Health inspectors raided a hardware store in San Diego County over free popcorn they had handed out for 25 years.
Around San Diego County, a hot, salty, buttered controversy has popped up.
Should hardware stores offer free bags of freshly popped popcorn?
While that may look like a warm, welcoming treat, free popcorn is a threat to public health — or so argue county officials.

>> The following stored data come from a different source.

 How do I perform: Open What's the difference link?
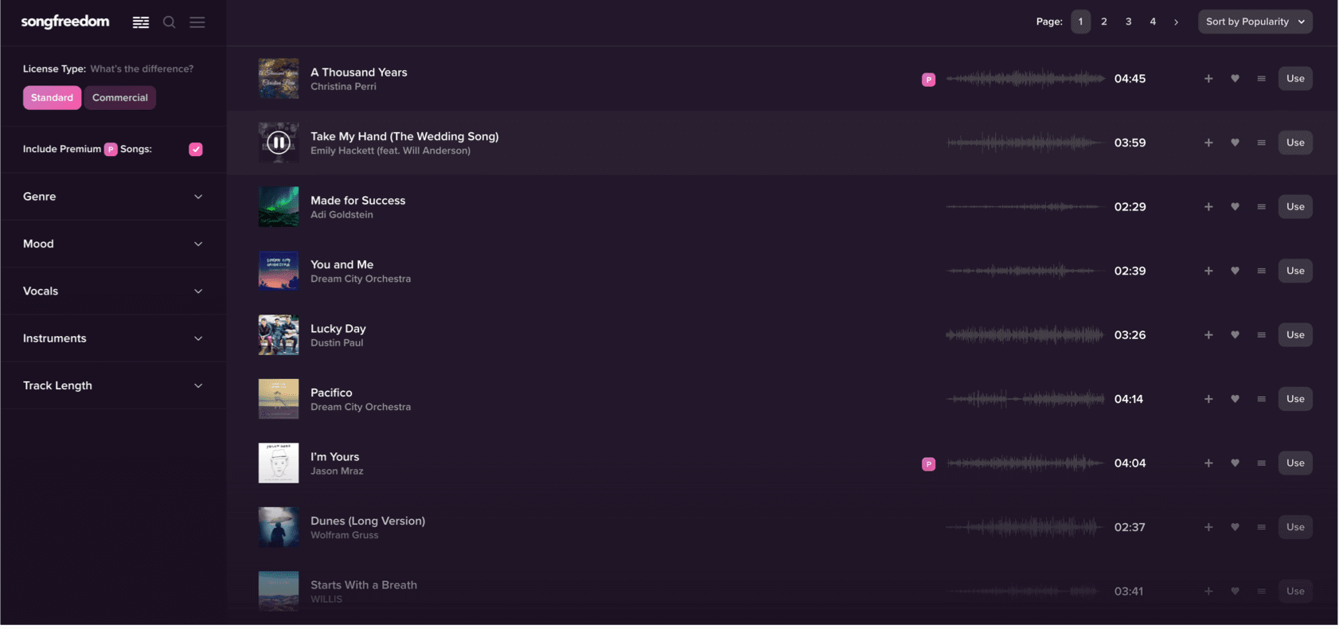(x=142, y=69)
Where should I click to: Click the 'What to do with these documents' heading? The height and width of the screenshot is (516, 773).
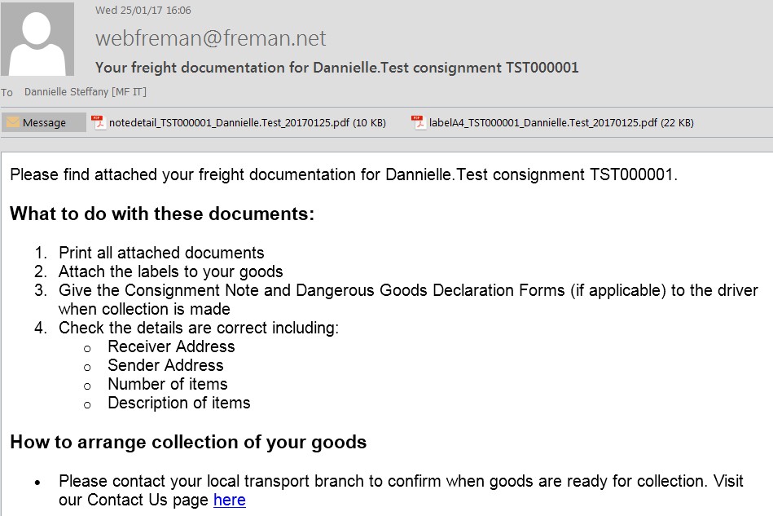pyautogui.click(x=162, y=214)
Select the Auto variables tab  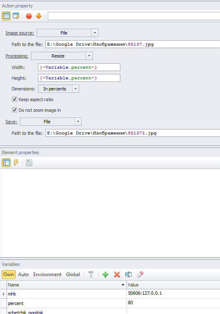click(23, 275)
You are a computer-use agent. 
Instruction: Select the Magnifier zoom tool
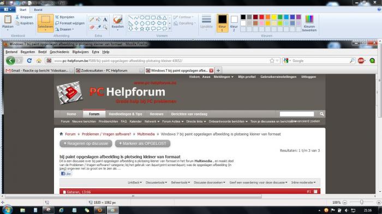click(105, 27)
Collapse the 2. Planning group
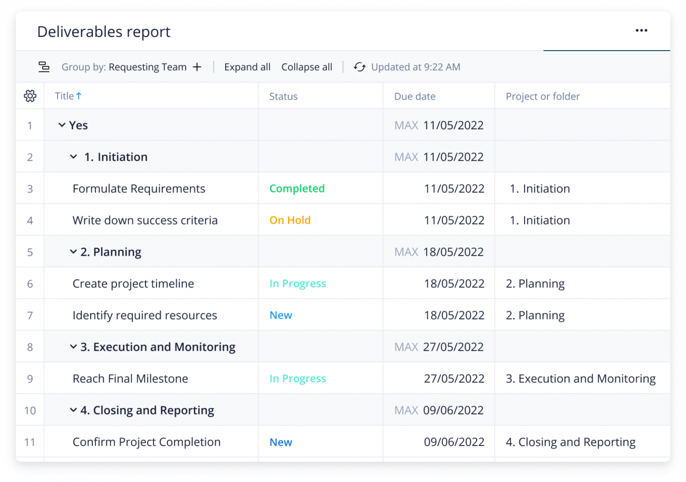This screenshot has height=482, width=686. tap(73, 252)
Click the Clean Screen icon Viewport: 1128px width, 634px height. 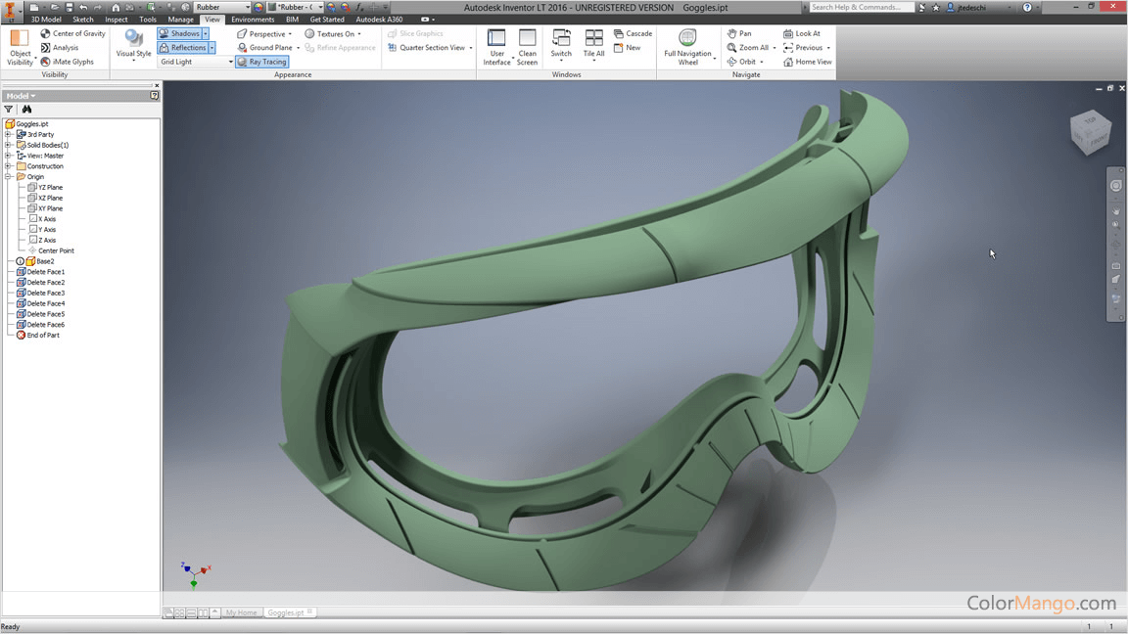527,39
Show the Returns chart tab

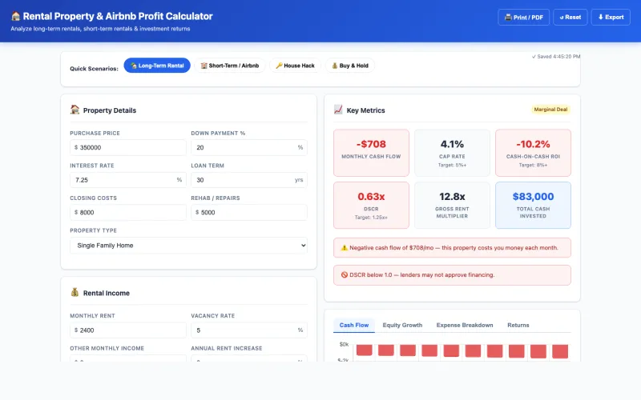pyautogui.click(x=518, y=325)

Last month, health inspectors raided La Jolla’s Meanley & Son Hardware, warning that its old-fashioned red popcorn machine is a germy outlaw.
“They explained we didn’t have the proper permits,” said Bob Meanley, whose shop had handed out 30 to 40 bags every day for about 25 years.
According to the 1984 California Uniform Retail Food Facility Law, the company Meanley & Son would need to install a three-basin sink to clean and sterilize the popcorn popper. They’d also need to have regular inspections like a restaurant. The reason for the inspection was due to an anonymous tip from someone claiming that people were sticking their bare hands in there. This they claim could lead to a variety of different diseases they claim although to this day no cases of sickness have come from the Popcorn.
“Because one guy complained,” said Joe Guiney, a regular customer at Meanley & Son, “it was ruined for everyone else.”
“People are very upset,” said Cathy Jones, head cashier at Meanley & Son. “Even if they didn’t eat the popcorn, they appreciated the aroma.”
Another customer called out regulation for ruining traditions in communities.